Mali kısıtlamalara maruz kalan Rusya ve ABD’nin jeopolitik rakibi Çin, alternatif bir finansal altyapının oluşması için çalışmalarını hızlandırdı. Ayrıca Hindistan’dan Arjantin’e, Brezilya’dan Güney Afrika’ya, Orta Doğu’dan Güneydoğu Asya’ya kadar pek çok ülke dolara olan bağımlılığını azaltmaya yönelik politikalar geliştirmeye başladı. Dolarsızlaşma trendini yorumlayan uzmanlar, küresel aktörlerin, ABD’nin Rusya’ya karşı kullandığı “dolar” silahının namlusunu bir gün kendilerine doğrultmasından endişe duyduklarını belirtiyor.
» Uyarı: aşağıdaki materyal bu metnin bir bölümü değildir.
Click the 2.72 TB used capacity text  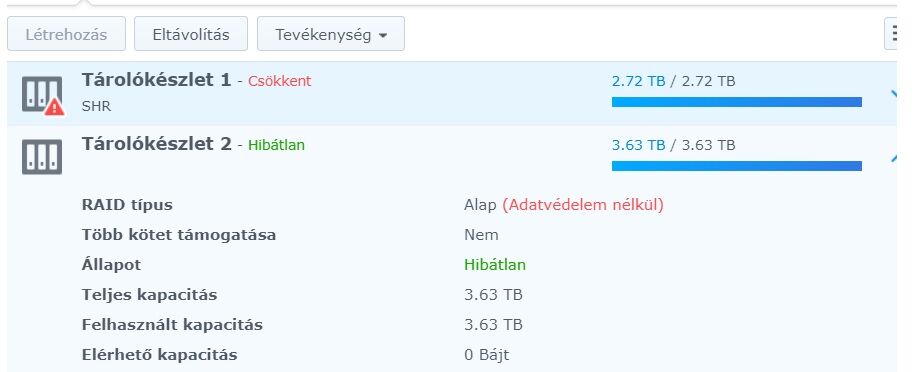click(638, 81)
Dolardan kaçışı tetikleyen bir diğer etmen de ABD’nin para biriminin değerini artırmaya yönelik hamleleri. Dolar, Ukrayna Savaşı’nın başladığı zaman olan Şubat 2022’ye göre yüzde 10’dan fazla değer kazandı. Son 10 yılda ise dolar yüzde 30 değerlendi. Söz konusu değer artışı, dolar cinsinden borcu olan ülkelerin geri ödemesini zorlaştırıyor ve ülkelerin borcu artıyor. Büyük miktarlarda yakıt, gıda ve diğer temel ana kalemlerdeki ithalat faturaları da önemli ölçüde artırıyor.
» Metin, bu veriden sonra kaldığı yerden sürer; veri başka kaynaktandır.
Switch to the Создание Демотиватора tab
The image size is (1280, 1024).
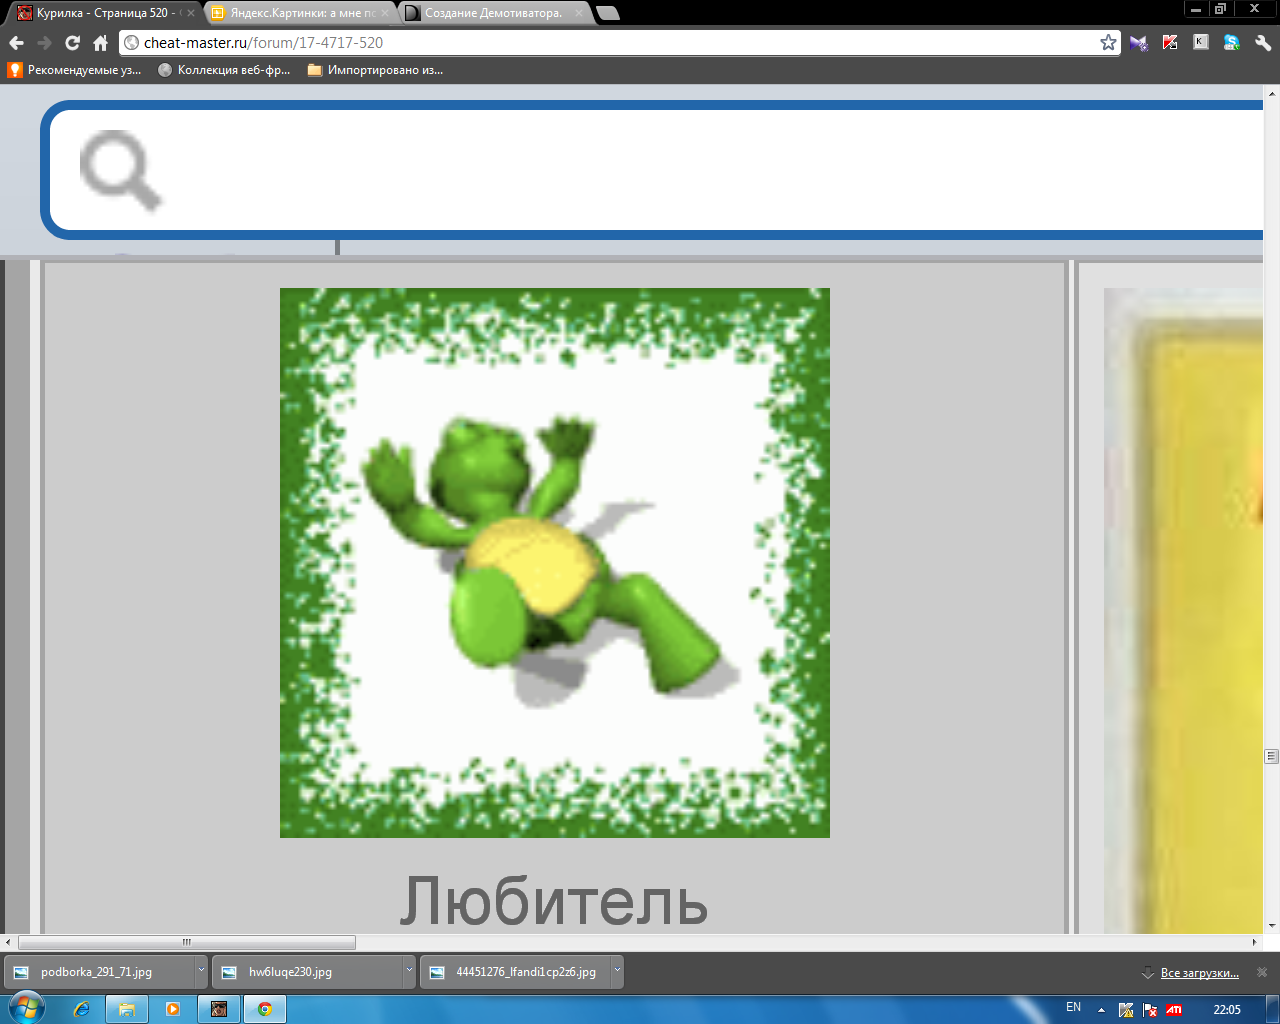[x=492, y=13]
Çin, milli para birimi olan yuan üzerinden ticaret yapmak adına ülkelerle müzakere halinde. Şubat ayında, büyük bir petrol tedarikçisi olan Irak’ın merkez bankası, Çin ile ticaretin ilk kez yuan üzerinden yapılmasına izin vereceğini duyurdu. Bangladeş merkez bankası da benzer bir duyuruyu eylül ayında yapmıştı. Çin, Rusya, Hindistan, Pakistan, Özbekistan, Kazakistan, Tacikistan ve Kırgızistan’ın üyesi olduğu Şanghay İşbirliği Örgütü üyeleri de, eylül ayında yerel para birimleriyle ticareti artırma konusunda anlaşmaya varmıştı. Geçtiğimiz aralık ayında ise Çin ve Suudi Arabistan yuan cinsinden ilk işlemlerini gerçekleştirdi. Yaptırımlar sonrası Çin ile ticaretini zoraki olarak artıran Rusya da fosil yakıt gelirini yuanda tutacağını duyurmuştu.
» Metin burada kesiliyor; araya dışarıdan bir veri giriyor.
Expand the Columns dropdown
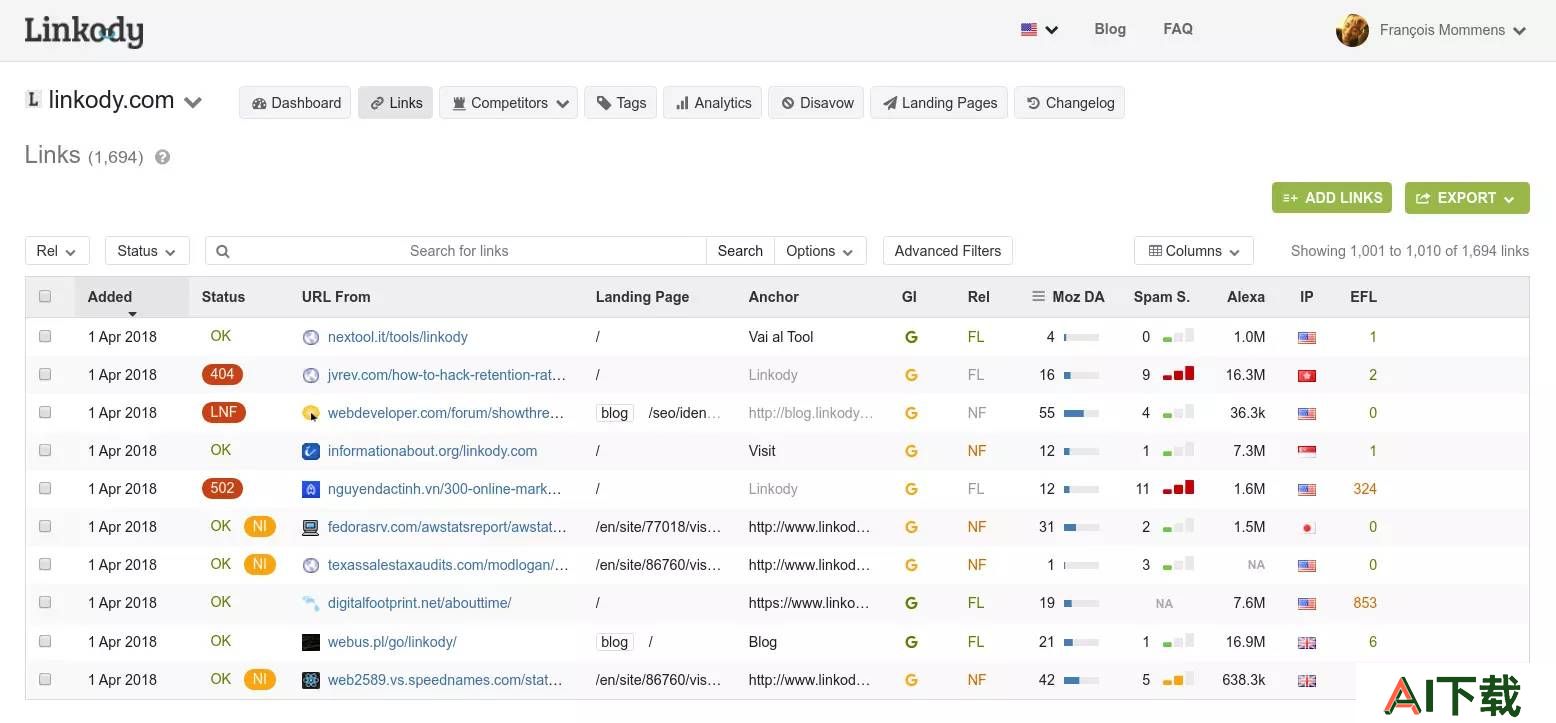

Geçtiğimiz hafta Birleşik Arap Emirlikleri ile Hindistan, iki ülkenin para birimleri olan dirhem ve rupi ile ticaret yapmak üzere anlaşmaya yakın olduklarını duyurdu. Ocak ayında Hindistan, Rusya, Sri Lanka, Bangladeş ve Mauritius ile rupi cinsinden ticaret yapmayı görüştüklerini duyurmuştu. Brezilya ve Arjantin liderleri de, ortak bir para birimi belirleyeceklerini ve ticari işlemlerini bunun üzerinden yapacaklarını açıklamıştı.